(Data to process Opens)
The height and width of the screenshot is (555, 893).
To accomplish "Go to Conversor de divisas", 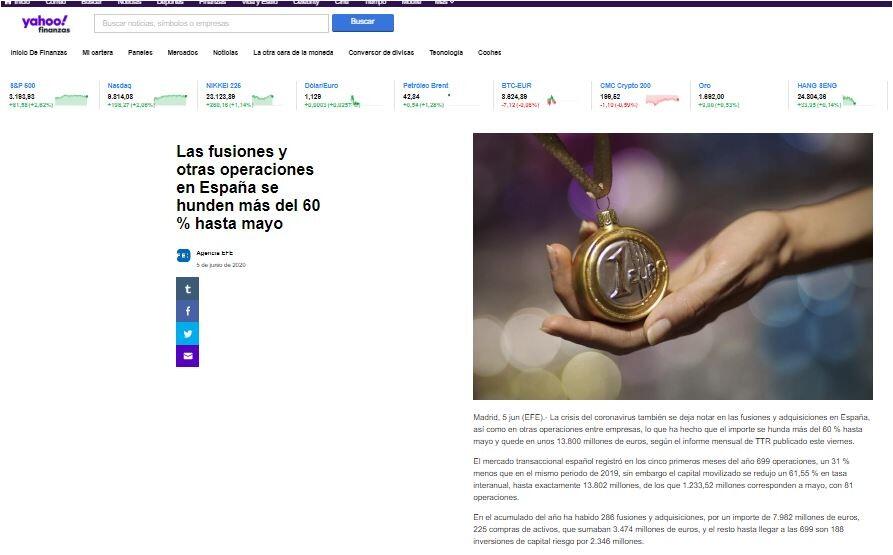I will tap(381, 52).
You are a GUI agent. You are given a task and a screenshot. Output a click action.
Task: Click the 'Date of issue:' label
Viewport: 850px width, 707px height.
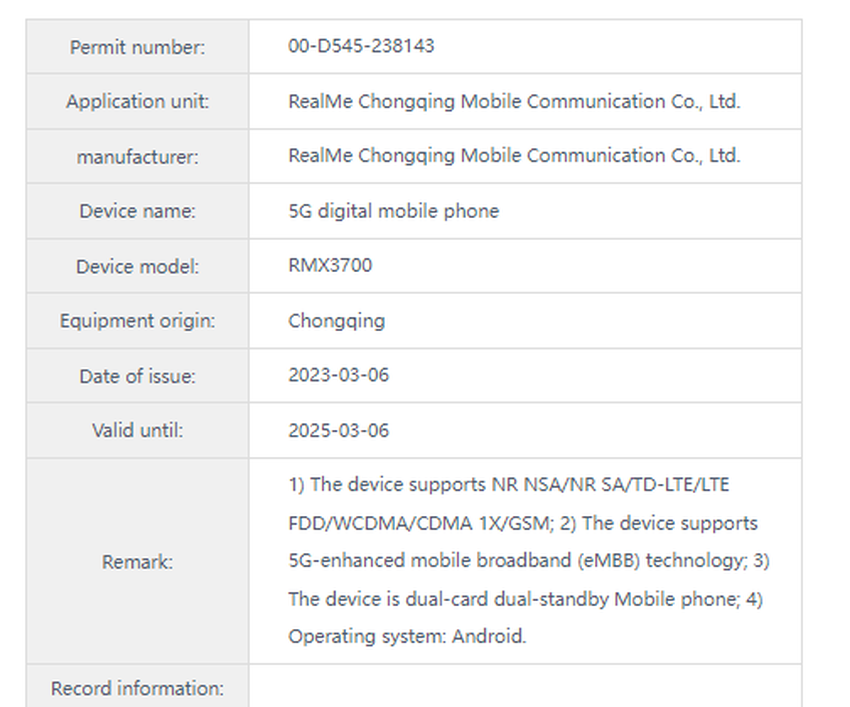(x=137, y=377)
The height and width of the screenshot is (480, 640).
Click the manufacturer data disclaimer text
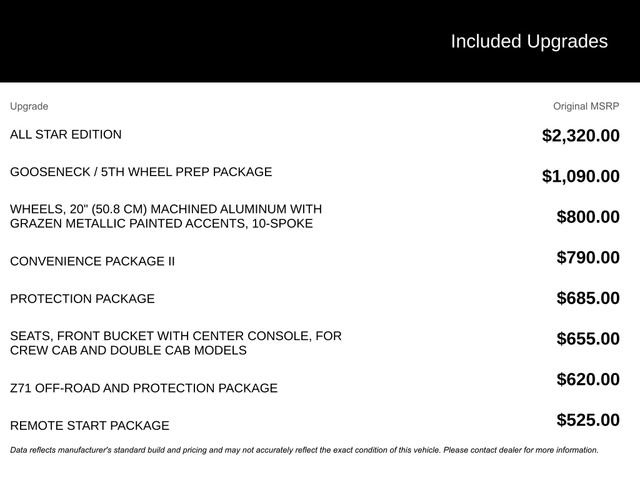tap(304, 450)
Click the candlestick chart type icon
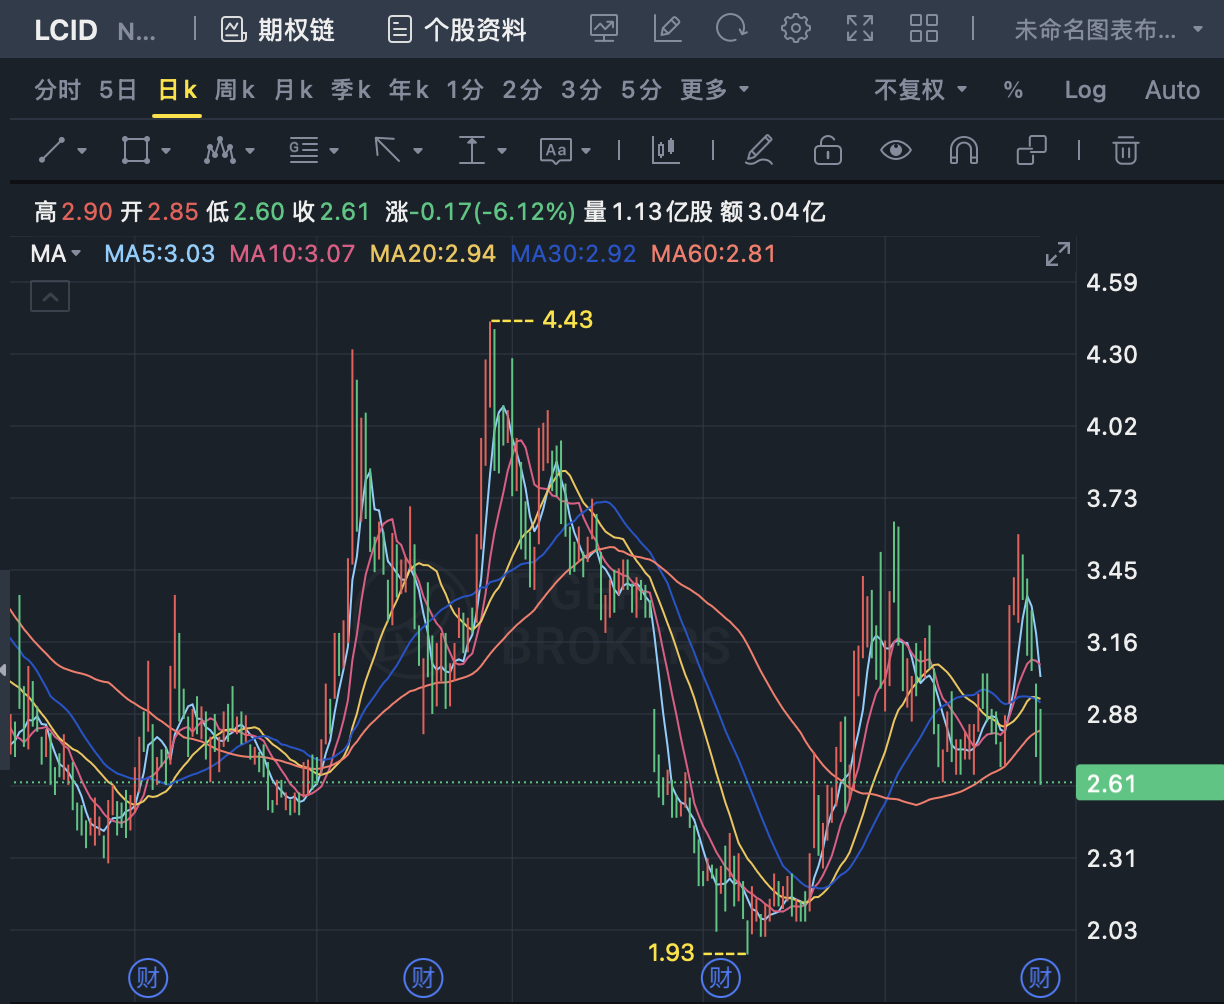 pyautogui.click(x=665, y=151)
(Data to process Closes)
(Data to process Opens)
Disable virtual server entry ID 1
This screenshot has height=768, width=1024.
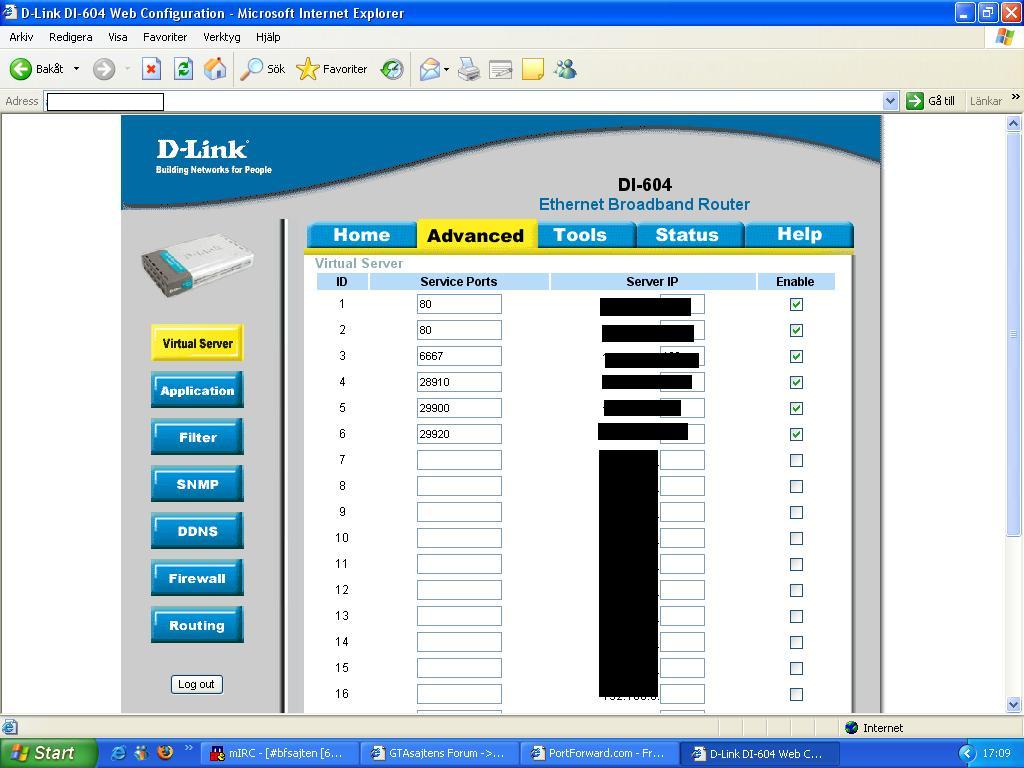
(Data to process Closes)
(Work order):
Search the entries for the string "screenshot" and return each line where it turns up.

(Solution to this exercise):
The height and width of the screenshot is (555, 893).
You are a GUI agent. You are given a task and a screenshot. Output a click action.
The height and width of the screenshot is (480, 640).
This screenshot has height=768, width=1024.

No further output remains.